Reynold Alleyne Nicholson

161 books59 followers
Reynold Alleyne Nicholson, was the greatest Rumi scholar in the English language. He was a professor for many years at Cambridge Universtiy, in England. He dedicated his life to the study of Islamic mysticism and was able to study and translate major sufi texts in Arabic, Persian, and Ottoman Turkish. That a Western scholar of "the first rank" dedicated much of his life to the study and translation of Rumi's poetry was very fortunate.

His monumental achievement was his work on Rumi's Masnavi (done in eight volumes, published between 1925-1940). He produced the first critical Persian edition of Rumi's Masnavi, the first full translation of it into English, and the first commentary on the entire work in English. This work has been highly influential in the field of Rumi studies, world-wide. His critical Persian text has been re-printed many times in Iran and his commentary has been so highly respected there, that it has been translated into Persian (by Hasan Lâhûtî, 1995).

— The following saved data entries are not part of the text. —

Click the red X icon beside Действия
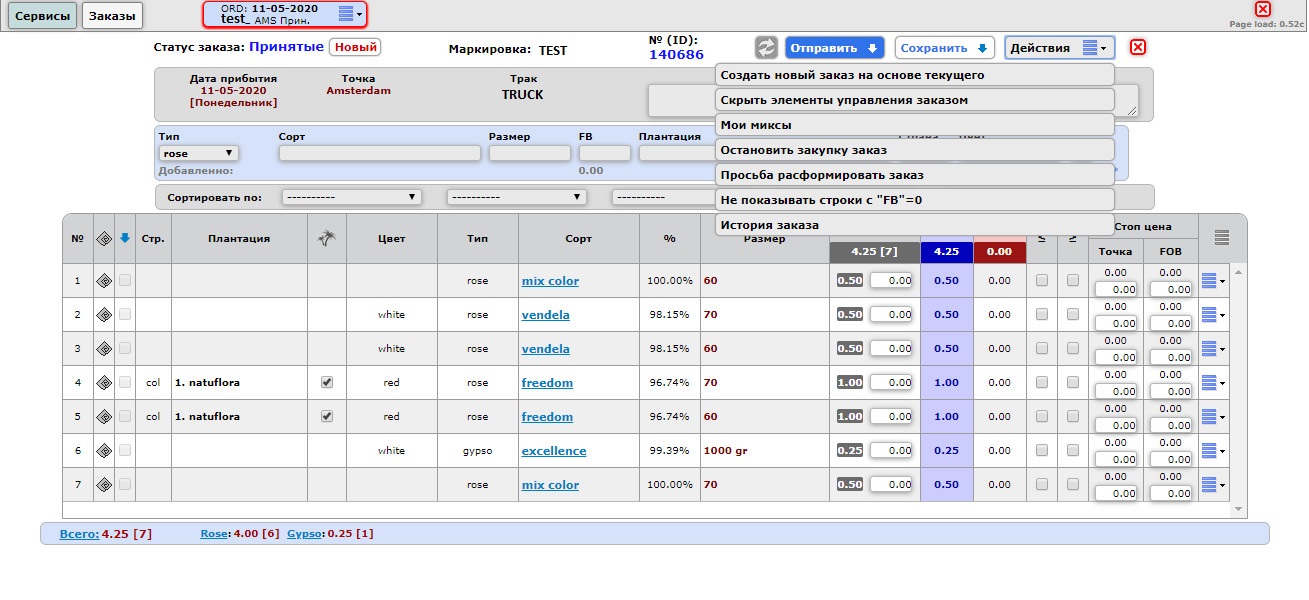 [1138, 48]
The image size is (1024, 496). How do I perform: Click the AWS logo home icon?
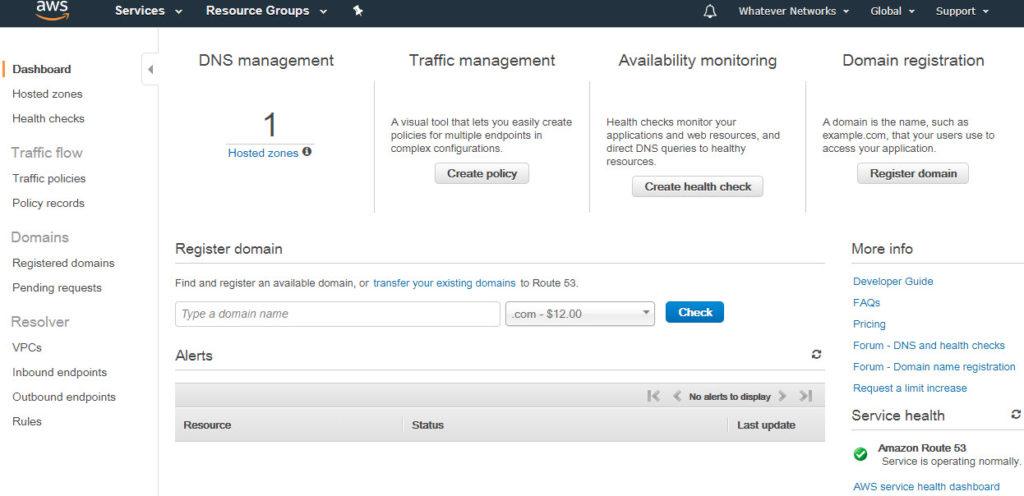(x=52, y=10)
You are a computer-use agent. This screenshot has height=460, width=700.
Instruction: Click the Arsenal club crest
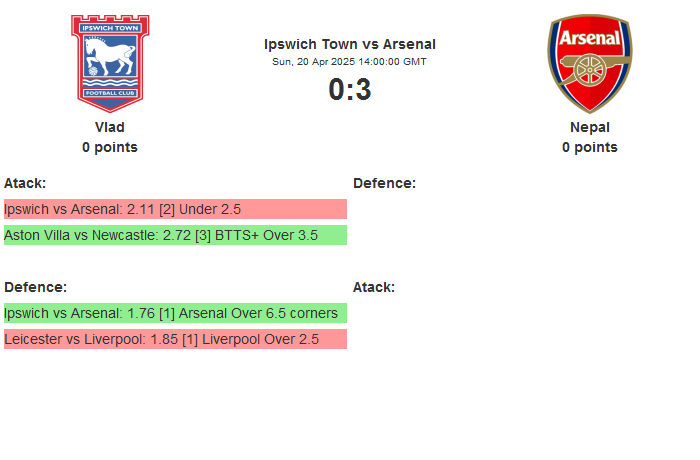click(x=589, y=62)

Nicholson also produced two volumes which condensed his work on the Masnavi and which were aimed at the popular level: "Tales of Mystic Meaning" (1931) and "Rumi: Poet and Mystic" (1950).

His earliest translations of selected ghazals from Rumi's Divan ("Selected Poems from the Díváni Shamsi Tabríz," 1898) has been superceded by A. J. Arberry's translations ("Mystical Poems of Rumi," 1968; "Mystical Poems of Rumi: Second Selection," 1979), in that Arberry used a superior edition of the Divan (done by Foruzanfar). Arberry re-translated all of the ghazals previously translated Nicholson (his teacher and predecessor at Cambridge University) based on the superior edition, minus seven ghazals which were not in the earliest manuscripts of the Divan (and therefore are no longer considered by scholars to be authentic Rumi poems (Nicholson's numbers IV, VIII, XII, XVII, XXXI, XXXIII, and XLIV).